### WORK ORDER 1
Please decide whether each statement agrees with the text on geomagnetic dipole changes, answering yes or no and quoting the deciding words of that text: (a) The additive component behaves similarly at every site studied. (b) Sedimentary processes convolve beryllium less heavily than magnetization. (c) Sediments suit the study of rapid field events whatever the deposition rate.
### WORK ORDER 2
Carry on the text on geomagnetic dipole changes, starting after its final sentence.

### TEXT SECTION
== Segment start ==
Changes in the geomagnetic dipole (Earth Dipole Field Intensity from Cosmogenic Elements)

Understanding which processes govern the geomagnetic field requires a detailed knowledge of field evolution in the past, specifically its intensity. The EDIFICE (Earth Dipole Field Intensity from Cosmogenic Elements) project has focused first on constructing a composite curve of geomagnetic field intensity variations for the past five million years. The originality and the challenge of the program was to combine paleointensity (RPI) measurements using the magnetization intensity of worldwide marine sedimentary sequences with information derived from the 10Be cosmogenic isotope normalized by 9Be. However, the geomagnetic signal is frequently masked or altered by other components that have to be taken into account. For that purpose, we analyzed the beryllium production peaks associated with the last geomagnetic reversal in sediments from five widely distinct oceanic sites. Due to atmospheric mixing of beryllium, all peaks were expected to be identical. In fact, we observed large differences that were mathematically declined in terms of additive and multiplicative components. The additive component has a similar behavior at all sites, while the multiplicative factor is related to the global climatic changes. Outside the reversal period, the climatic contribution can represent up to 60% of the signal and thus requires to select sites with minimal environmental contributions. Oceanic circulation has been put forward as an important factor that has to be taken into account. These results point out that the beryllium technique is not as optimal as believed and emphasize further the importance of combining the two approaches.
The distribution of tektite layers found within sediments have allowed to model the responses of a geochemical tracer as well as sediment magnetization to a field impulse. Beryllium convolution by sedimentary processes is heavier than for magnetization, but is restricted within the upper 15-20 cm which correspond to the bioturbated zone. The model shows that the magnetization is acquired with a delay and thus offset with respect to the Beryllium record. This feature was tested by the data and the Beryllium features used to date with precision major geomagnetic events such as the last reversal. This bioturbation-based magnetization model represents a major step forward which shows that smearing imposed by late re-alignment of the magnetic grains is lower than expected, but large enough to generate significant smoothing of rapid field changes. We have shown effectively from actual records of the last reversal that sediments are not appropriate for the study of rapid events, except in presence of very high deposition rates.
== Segment end ==
[Source records]
== Segment start ==
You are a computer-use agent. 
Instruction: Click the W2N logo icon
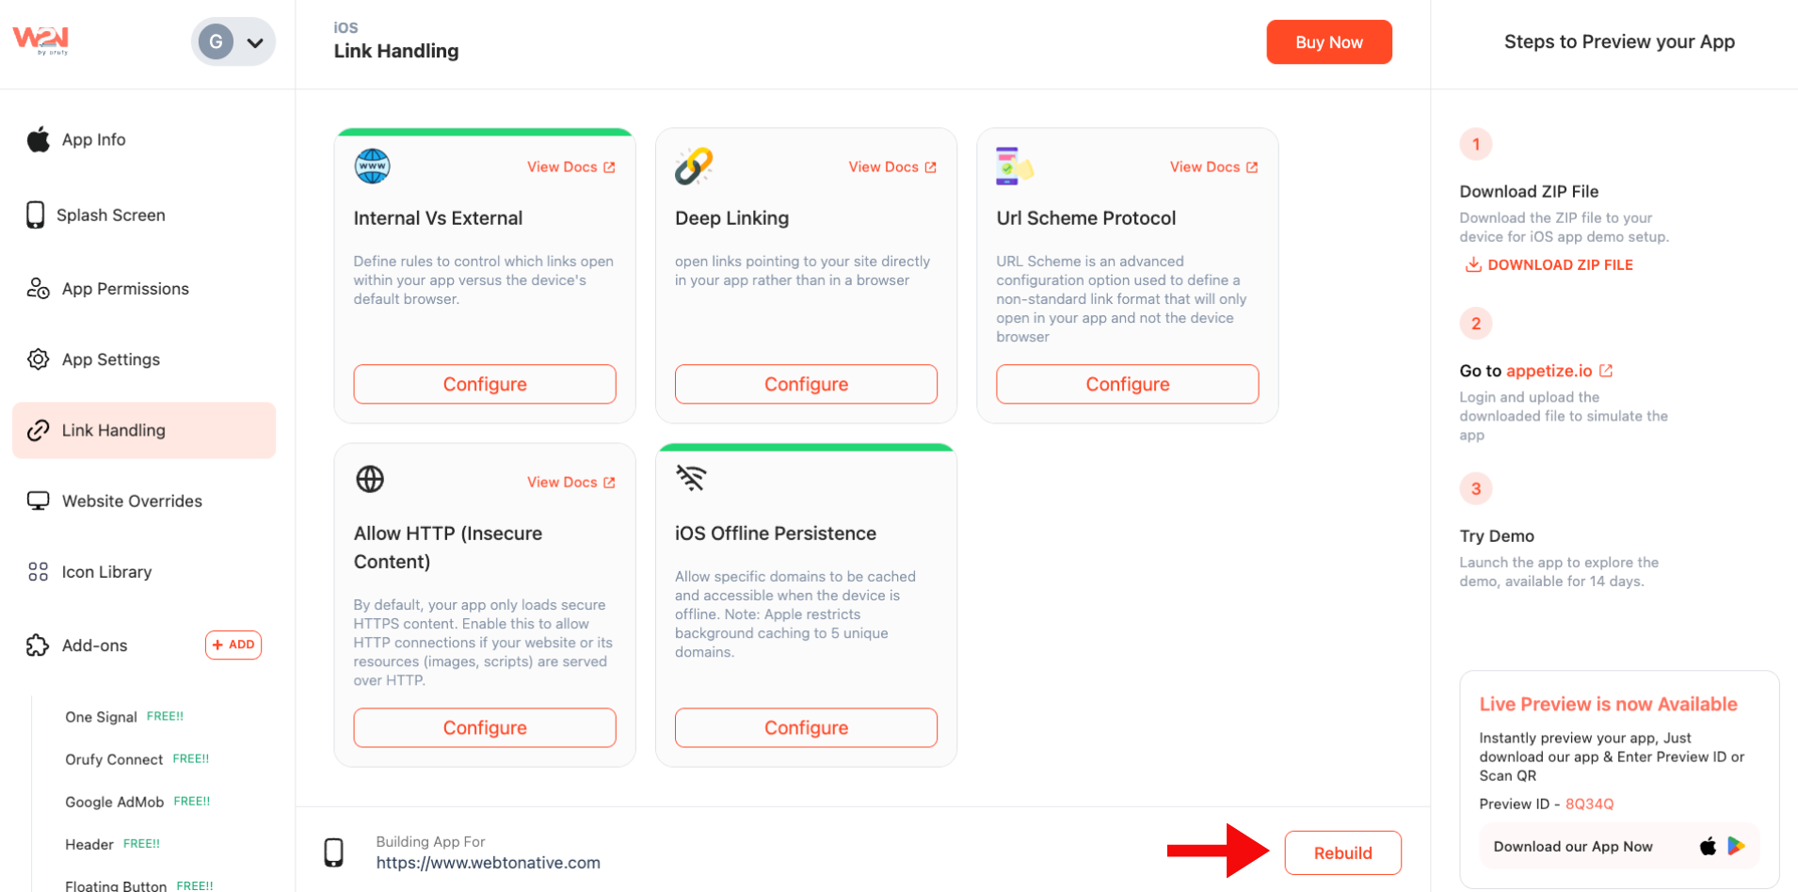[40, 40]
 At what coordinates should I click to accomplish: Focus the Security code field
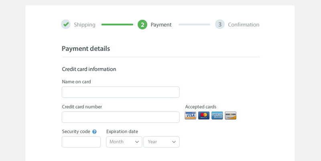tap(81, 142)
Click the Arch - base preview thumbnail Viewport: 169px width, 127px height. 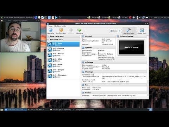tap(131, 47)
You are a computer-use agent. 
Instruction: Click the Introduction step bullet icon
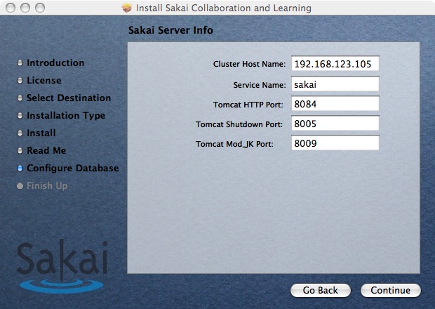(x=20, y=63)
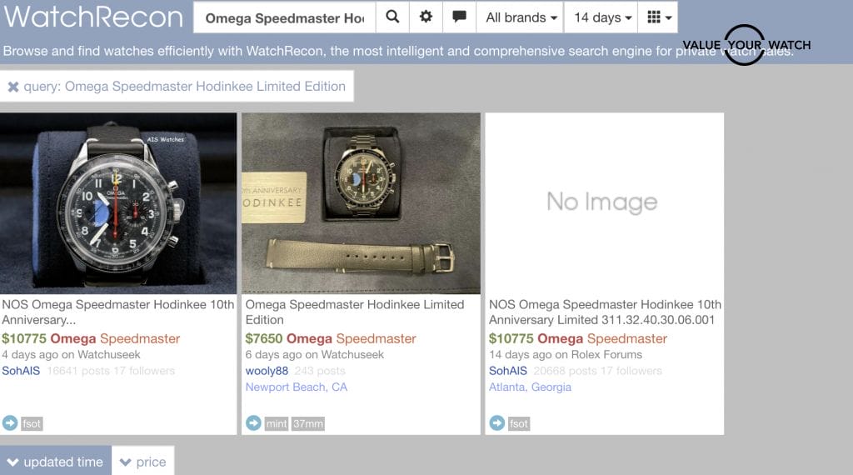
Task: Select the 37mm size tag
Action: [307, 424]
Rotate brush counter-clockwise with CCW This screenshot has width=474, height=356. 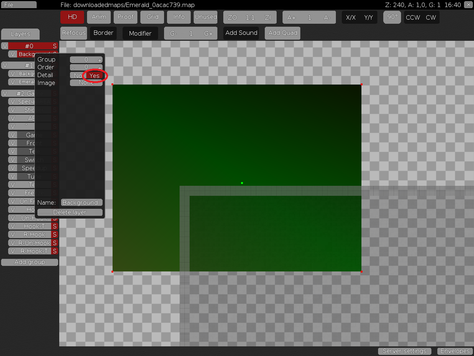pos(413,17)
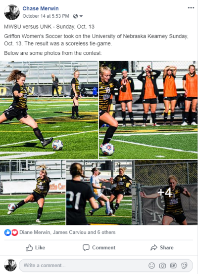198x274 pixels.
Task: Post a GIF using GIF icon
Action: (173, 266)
== Segment end ==
== Segment start ==
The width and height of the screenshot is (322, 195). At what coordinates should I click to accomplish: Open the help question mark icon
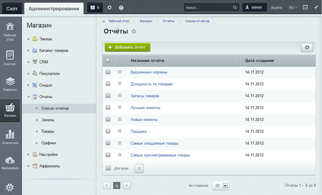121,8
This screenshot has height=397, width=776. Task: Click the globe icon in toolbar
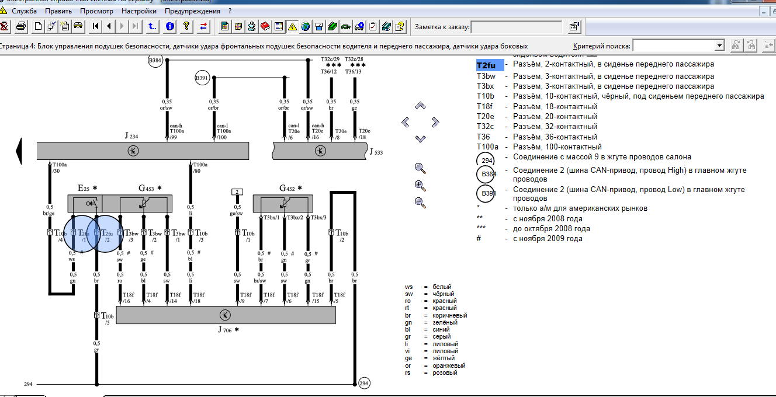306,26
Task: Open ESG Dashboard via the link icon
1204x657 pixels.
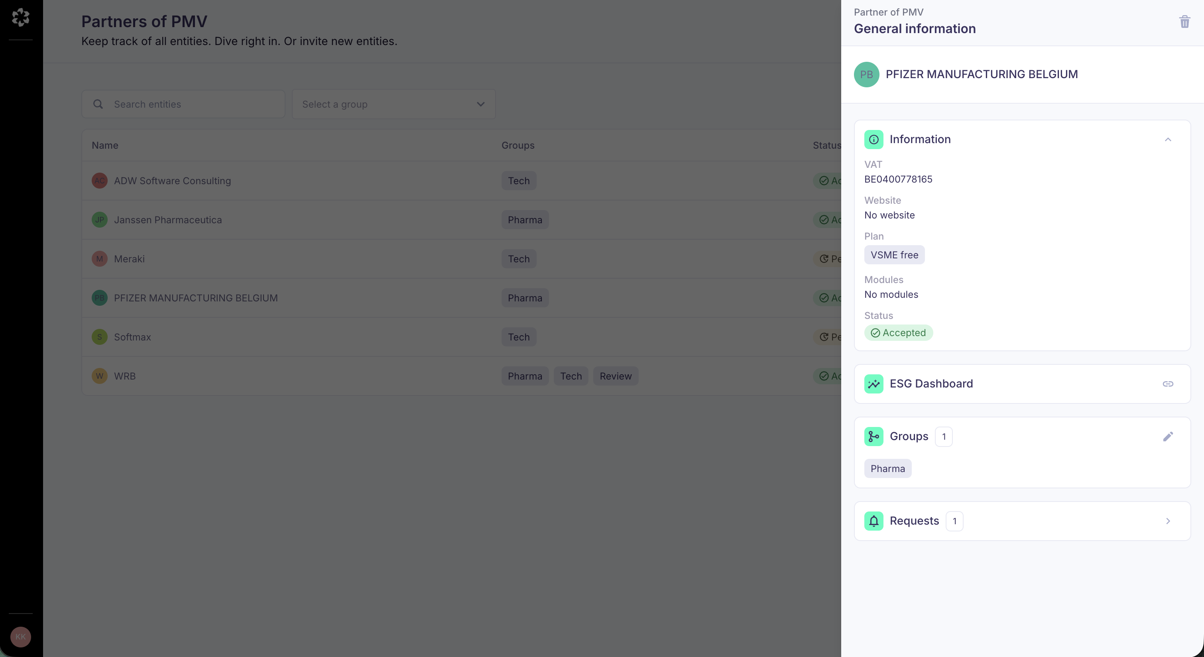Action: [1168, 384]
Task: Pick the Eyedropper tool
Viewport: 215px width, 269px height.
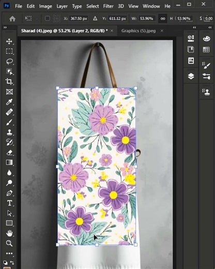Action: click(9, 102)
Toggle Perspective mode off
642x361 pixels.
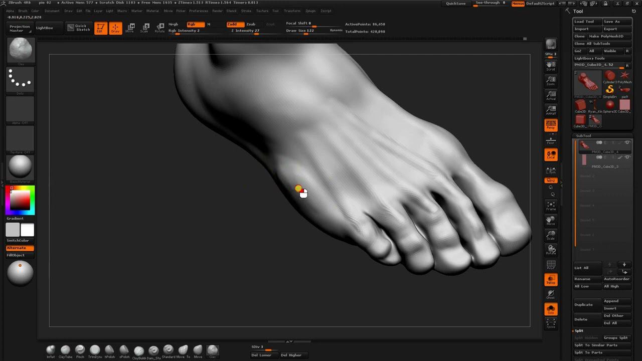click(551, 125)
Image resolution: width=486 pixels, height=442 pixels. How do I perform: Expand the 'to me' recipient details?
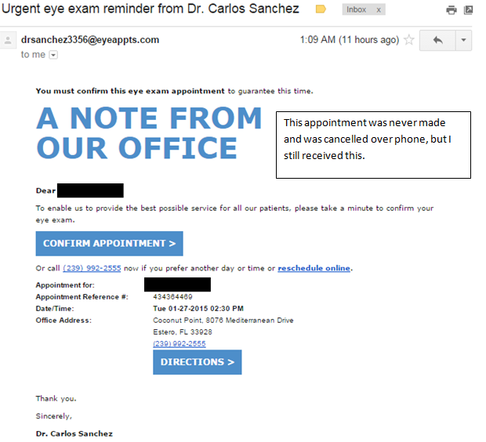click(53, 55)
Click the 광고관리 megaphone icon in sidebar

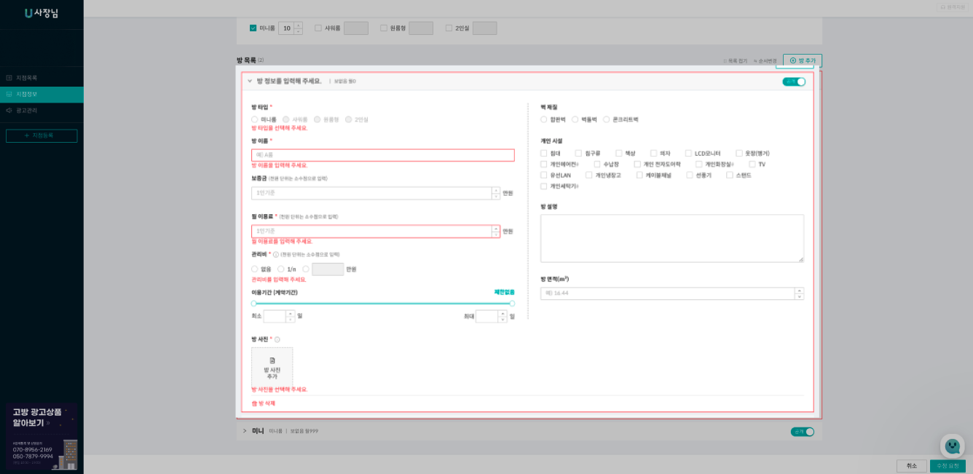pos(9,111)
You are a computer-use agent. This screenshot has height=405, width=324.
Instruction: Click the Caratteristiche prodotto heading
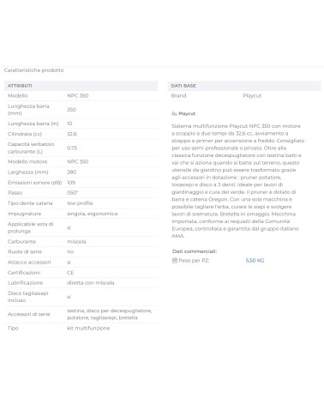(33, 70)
== Segment end ==
== Segment start ==
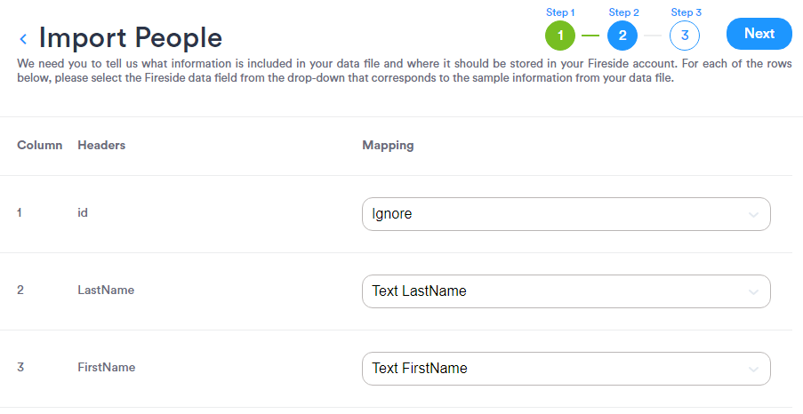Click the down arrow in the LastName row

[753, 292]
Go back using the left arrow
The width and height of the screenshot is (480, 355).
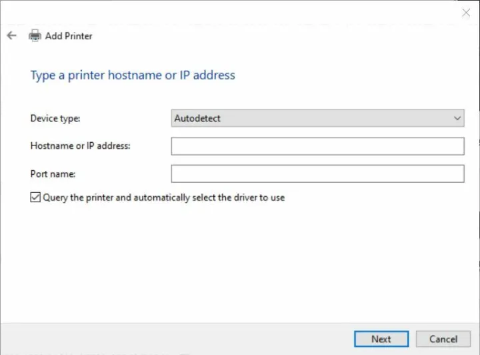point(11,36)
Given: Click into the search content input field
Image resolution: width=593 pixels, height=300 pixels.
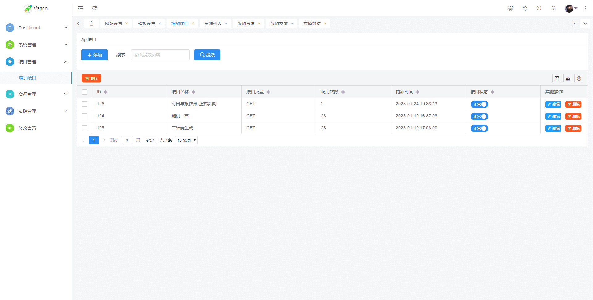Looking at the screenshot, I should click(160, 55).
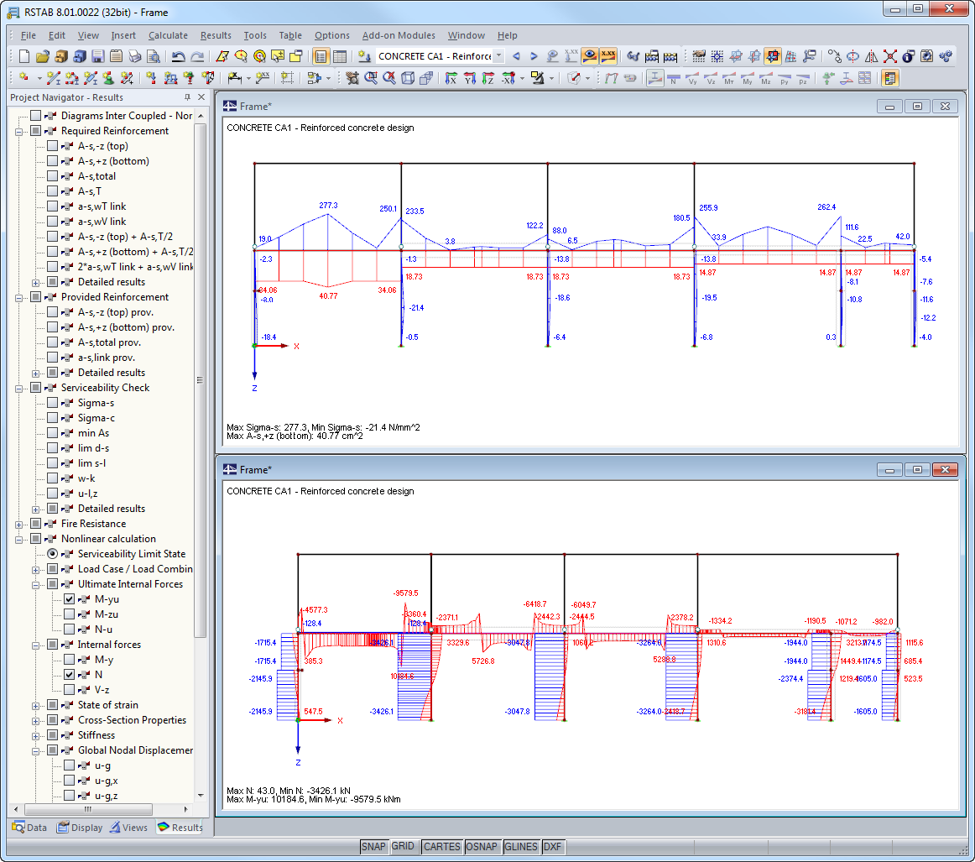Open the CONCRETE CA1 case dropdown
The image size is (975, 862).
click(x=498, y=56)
== Segment end ==
### ANSWER SPACE 1
(a) Yes: "The additive component has a similar behavior at all sites"
(b) No: "Beryllium convolution by sedimentary processes is heavier than for magnetization"
(c) No: "sediments are not appropriate for the study of rapid events, except in presence of very high deposition rates"

### ANSWER SPACE 2
An unprecedented scale of 3679 beryllium and 153.000 magnetic measurements were performed from various sediments. Dating was obtained from oxygen isotope studies. Nine cores integrate both Be and RPI measurements. They show together the succession of intensity lows associated with reversals and excursions. These datasets were favorable to calculate a first composite curve for the 0.7-2.14 Ma time interval that was calibrated in terms of geomagnetic dipole moment that will have to be refined. The older period going back to 4.5 Ma requires a few additional beryllium measurements that were delayed by the Covid-19 situation. This huge amount of data has yet to be compiled and integrated after cleaning persistent climatic overprint on the basis of the findings mentioned above.
Edifice was also concerned by the direction and intensity variations during the reversal process from volcanic sequences. After investigating several locations, we finally obtained two new records of the last reversal. They confirm the dominance of a complex geometry of the transitional field. The São Miguel record in the Azores shows a rebound which strengthen the scenario in which three successive phases would have punctuated the period of the reversing field during the M-B transition.